International Partners

Program Representatives

A select group of former fellows and friends of the program work as Program Representatives in various countries across the continent. Program Representatives hold information sessions about the fellowships, recruit prominent students to apply to the program, and support these students during the application process.

2017-2018 Program Representatives

Akosua Darkwah, Senior Lecturer, Department of Sociology, University of Ghana, Legon

Dr. Akosua Keseboa Darkwah is Senior Lecturer in the Department of Sociology at the University of Ghana, Legon. Over the past decade, she has investigated the implications of globalization for Ghanaian female traders of global consumer goods, Ghanaian female factory workers, Ghanaian domestic workers Ghanaian trainees for oil sector jobs and currently Ghanaian female agricultural workers.  In addition to her work as an academic in the Department of Sociology, Dr. Darkwah spent four years as the Director of the Centre for Gender Studies and Advocacy (CEGENSA) at the University of Ghana.

Richard Mbunda, Department of Political Science and Public Administration, University of Dar es Salaam

Dr. Richard Mbunda is a lecturer in the Department of Political Science and Public Administration at the University of Dar es Salaam. He specializes in [International] Political Economy and his PhD study explored ways of transforming peasant economy in the low income country of Tanzania. As a lecturer, Dr. Mbunda teaches Political Economy, Theories and the Politics of Development, the Theory and Practice of Human Rights, Regional integration, International Organization, International law, Gender and Politics in Africa, Peace Making & Conflict Resolution, and the Politics of North South Relations.

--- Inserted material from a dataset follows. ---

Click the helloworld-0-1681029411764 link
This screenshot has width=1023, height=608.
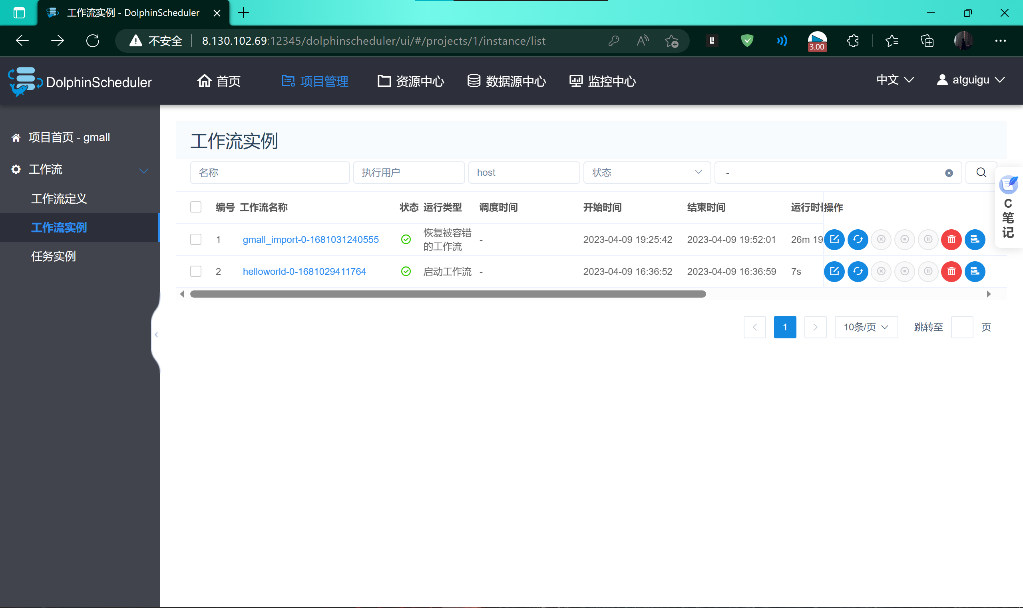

Oka Obono, Chair, Demography and Population Studies Unit, Department of Sociology, University of Ibadan

Oka Obono is Associate Professor of Sociology at the University of Ibadan, Nigeria. He has spent the past 20 years working on population, methodology, culture, communication, health and policy issues at the University of Calabar (1990-1998), University of Ibadan (1998-date), Brown University (2000-2003) and Bowen University (2005). Dr. Obono also writes a weekly newspaper column on the policy predicaments of the African state and civil society.

Laury Ocen, Makerere Institute of Social Research, Makerere University

Laury Ocen obtained his PhD from Makerere University in 2017 and is currently a Post Doctoral Research Fellow at Makerere Institute of Social Research. He has researched extensively on the politics and poetics of war memorials in northern Uganda, focusing on how the agency of monuments constitute new imaginaries of peace architecture in ways that activate voices initially silenced by the grand and master narratives of the state and NGOs. His PhD thesis examined how the politics and poetics of memory in postwar monuments are multifariously read as text, art, and object.

 

Partner Institutions

The Next Generation Social Sciences in Africa Program collaborates with the African Leadership Centre as a component of a pipeline that starts with Masters Students, proceeds with PhD students, and culminates in faculty positions. The African Leadership Centre supports a global community of scholars, based at King's College London and the University of Nairobi, whose research on peace, leadership, and security issues aims to inform and influence policy change both in Africa and at a global level.

Partner Universities

The Next Generation Social Sciences Program builds and cultivates partnerships across universities and research institutes in support of its activities.

Addis Ababa University, Makerere University, Obafemi Awolowo University, the Southern African Institute for Policy and Research, United States International University— Africa, the University of Dar es Salaam, the University of Ghana, the University of the Western Cape, and the Witswatersrand Institute for Social and Economic Research (WISER) also partner with the Next Generation Social Sciences Program, contributing expertise and hosting workshops in support of fellows’ development.


The Next Generation Social Sciences in Africa Program is funded by the Higher Education and Libraries in Africa Program, Carnegie Corporation of New York.